Aims of this podcast episode:
- Understand what Newton’s three laws are;
- Describe how they can be applied to different examples;
- Explain the differences between each of the laws.
This can be a pretty complicated topic (if you let it), so we’ll start simply by clarifying some of the language often used when describing Newton’s laws.
Velocity: velocity is a combination of speed and direction, so it is often stated with a + or – sign (forwards or backwards). If something has a constant velocity, it has a steady speed and its direction is not changing.
Acceleration: acceleration is a change in velocity. Given the explanation of velocity above, you can accelerate by either changing your speed or changing your direction (or both); most of the time it’s just a change of speed.

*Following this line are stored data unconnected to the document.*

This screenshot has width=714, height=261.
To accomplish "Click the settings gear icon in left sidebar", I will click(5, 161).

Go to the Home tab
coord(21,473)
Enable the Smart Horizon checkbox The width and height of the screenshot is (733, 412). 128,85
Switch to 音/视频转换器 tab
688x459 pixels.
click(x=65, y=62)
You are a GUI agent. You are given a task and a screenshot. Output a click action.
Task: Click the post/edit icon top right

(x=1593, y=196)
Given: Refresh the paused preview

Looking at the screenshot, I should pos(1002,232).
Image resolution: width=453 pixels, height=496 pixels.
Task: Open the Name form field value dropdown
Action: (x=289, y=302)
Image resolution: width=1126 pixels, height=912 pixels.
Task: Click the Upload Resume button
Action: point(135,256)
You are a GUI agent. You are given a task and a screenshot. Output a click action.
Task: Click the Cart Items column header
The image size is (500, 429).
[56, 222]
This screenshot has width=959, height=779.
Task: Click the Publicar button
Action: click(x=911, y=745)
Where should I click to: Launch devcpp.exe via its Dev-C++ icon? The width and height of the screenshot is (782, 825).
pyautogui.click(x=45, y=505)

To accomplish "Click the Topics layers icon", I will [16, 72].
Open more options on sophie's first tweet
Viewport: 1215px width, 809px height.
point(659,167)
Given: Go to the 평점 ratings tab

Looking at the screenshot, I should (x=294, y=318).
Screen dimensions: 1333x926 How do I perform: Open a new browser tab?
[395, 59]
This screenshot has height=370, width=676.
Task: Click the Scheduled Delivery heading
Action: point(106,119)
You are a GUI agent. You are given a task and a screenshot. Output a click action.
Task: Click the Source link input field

Dimension: a dimension is a direction in space. Most of the time at GCSE we refer to two: up and down, left and right.
Resultant Force: this is the overall force acting in a certain dimension. For example if an object has a 10 N force pushing forwards and an 8 N force pushing backwards then the resultant force will be 10 – 8 = 2 N forwards.
Now, let’s begin by simply stating each of Newton’s three laws, we’ll then break them down. Having read this and listened to the podcast you should be a bit more confident in using Newton’s Laws of Motion.
Newton’s First Law (N1L): “An object will remain at rest or a constant velocity, unless acted upon by a resultant force.”
Newton’s Second Law (N2L): “F = m x a, where F is the resultant force in a dimension, m is the mass of the object in kg and a is the acceleration caused by the resultant force.”
Newton’s Third Law (N3L): “If object A pushes on object B then object B will push back with an equally large force, but in the opposite direction.”
Join the club! See if this helps.
Think of N1L and N2L separately from N3L. N1L and N2L describe how a force will affect an object: N1L tells you if anything will happen at all and N2L will give you a number for how much acceleration will be caused.
N3L can then be used to explain why a particular force exists. Let’s take air resistance as an example: Air resistance is caused by the car (object A) pushing on the air particles (object B). The air particles then push back with an equal force in the opposite direction (air resistance).